Paul wrote this letter in 55 or 56 AD while he was at Ephesus during his 3rd missionary journey. Paul is dealing with problems concerning the young congregation as a whole and also with personal problems.
The first issue makes it clear that Jesus is the head of the church. I belong to him. I follow him. He was crucified for me. I was baptized into his name. I should not turn another into a kind of living idol.
I did not know God. I could not have known God unless he reveals himself to me. (21) Even if I were to study and learn from the wisest and most published person, I would not know God. The world through its wisdom cannot know God.
I am saved through the cross of Christ. The cross of Jesus is foolishness to mankind. The cross of Jesus is a weakness to mankind. Mankind is wrong in both. The cross of Christ is God’s strength and God’s wisdom.

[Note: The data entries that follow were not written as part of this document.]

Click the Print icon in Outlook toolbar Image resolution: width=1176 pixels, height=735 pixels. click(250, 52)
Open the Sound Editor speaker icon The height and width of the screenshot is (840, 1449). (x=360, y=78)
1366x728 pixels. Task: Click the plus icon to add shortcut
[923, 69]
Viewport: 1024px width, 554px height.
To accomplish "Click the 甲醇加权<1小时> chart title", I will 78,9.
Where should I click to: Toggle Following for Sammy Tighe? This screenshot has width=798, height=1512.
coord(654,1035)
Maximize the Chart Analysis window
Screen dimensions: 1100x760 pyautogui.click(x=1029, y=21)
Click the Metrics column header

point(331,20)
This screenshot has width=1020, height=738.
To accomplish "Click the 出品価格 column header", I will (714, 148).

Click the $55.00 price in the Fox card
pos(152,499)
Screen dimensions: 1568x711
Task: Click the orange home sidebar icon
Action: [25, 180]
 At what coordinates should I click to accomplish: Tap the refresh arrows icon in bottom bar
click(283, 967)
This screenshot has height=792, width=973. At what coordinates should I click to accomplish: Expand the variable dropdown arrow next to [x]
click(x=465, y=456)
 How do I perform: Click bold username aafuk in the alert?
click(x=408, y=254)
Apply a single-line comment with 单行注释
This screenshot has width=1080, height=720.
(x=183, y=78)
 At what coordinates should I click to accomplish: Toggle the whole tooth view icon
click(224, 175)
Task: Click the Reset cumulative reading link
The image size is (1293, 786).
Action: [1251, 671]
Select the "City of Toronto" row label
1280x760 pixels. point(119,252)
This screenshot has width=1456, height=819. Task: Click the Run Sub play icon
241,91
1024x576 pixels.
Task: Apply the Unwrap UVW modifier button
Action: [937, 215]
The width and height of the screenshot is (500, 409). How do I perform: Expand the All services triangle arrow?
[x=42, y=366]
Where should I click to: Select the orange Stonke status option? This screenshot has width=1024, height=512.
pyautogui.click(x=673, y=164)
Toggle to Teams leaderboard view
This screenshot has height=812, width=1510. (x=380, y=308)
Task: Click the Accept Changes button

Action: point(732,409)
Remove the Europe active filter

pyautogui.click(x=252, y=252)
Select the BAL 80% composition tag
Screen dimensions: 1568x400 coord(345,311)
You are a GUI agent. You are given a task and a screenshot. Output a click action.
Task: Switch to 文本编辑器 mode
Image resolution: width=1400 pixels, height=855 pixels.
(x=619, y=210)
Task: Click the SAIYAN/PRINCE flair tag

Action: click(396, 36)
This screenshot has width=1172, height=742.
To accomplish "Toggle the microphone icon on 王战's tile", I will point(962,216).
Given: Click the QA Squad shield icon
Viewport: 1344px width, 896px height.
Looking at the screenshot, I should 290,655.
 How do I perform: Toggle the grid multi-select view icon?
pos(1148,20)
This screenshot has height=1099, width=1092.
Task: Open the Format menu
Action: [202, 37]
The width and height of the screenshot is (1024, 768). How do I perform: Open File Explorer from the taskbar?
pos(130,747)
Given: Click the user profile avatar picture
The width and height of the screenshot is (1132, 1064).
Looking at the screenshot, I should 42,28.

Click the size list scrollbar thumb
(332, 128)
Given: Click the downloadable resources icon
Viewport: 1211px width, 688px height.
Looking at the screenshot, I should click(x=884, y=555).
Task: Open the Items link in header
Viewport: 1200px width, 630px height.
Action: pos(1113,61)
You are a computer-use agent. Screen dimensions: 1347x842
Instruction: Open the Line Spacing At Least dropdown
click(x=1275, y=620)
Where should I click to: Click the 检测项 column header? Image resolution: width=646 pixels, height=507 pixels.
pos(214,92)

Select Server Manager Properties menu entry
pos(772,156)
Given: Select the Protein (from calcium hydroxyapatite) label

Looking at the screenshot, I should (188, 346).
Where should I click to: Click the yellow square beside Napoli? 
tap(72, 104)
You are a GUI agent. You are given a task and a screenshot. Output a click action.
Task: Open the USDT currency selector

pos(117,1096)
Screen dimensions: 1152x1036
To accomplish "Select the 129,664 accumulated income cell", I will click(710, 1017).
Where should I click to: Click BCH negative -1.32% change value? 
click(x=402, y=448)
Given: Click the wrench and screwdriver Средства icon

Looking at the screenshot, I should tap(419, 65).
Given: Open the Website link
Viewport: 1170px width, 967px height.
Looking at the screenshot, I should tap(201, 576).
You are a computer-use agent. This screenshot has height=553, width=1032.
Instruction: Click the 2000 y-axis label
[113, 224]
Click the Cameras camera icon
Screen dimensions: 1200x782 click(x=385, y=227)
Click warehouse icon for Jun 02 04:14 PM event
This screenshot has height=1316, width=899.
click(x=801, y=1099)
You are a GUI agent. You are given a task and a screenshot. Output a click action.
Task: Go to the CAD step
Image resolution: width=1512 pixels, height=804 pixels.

Christ crucified is the power of God and the wisdom of God.
Some have said I know a lot and am well studied. The more I study the more I see that I know little nor have much wisdom unless God reveals it to me. That what I don’t know or understand I study a lot to learn a little more in hopes to understand that which I don’t understand. Once I learn something it brings more questions and things that I do not understand. So more study, prayer, and thought is needed. Yes, I accept all I know has been revealed to me by God through his Spirit.
I am not strong physically even though I jog and go to the gym. I am not strong mentally nor emotionally though it may appear to be so from the outside. When trouble and problems come I try to face them with faith. Yet I worry and am concerned.
So, for wisdom and strength, I go to God. I am weak. He is strong. I am not wise. He is all wisdom.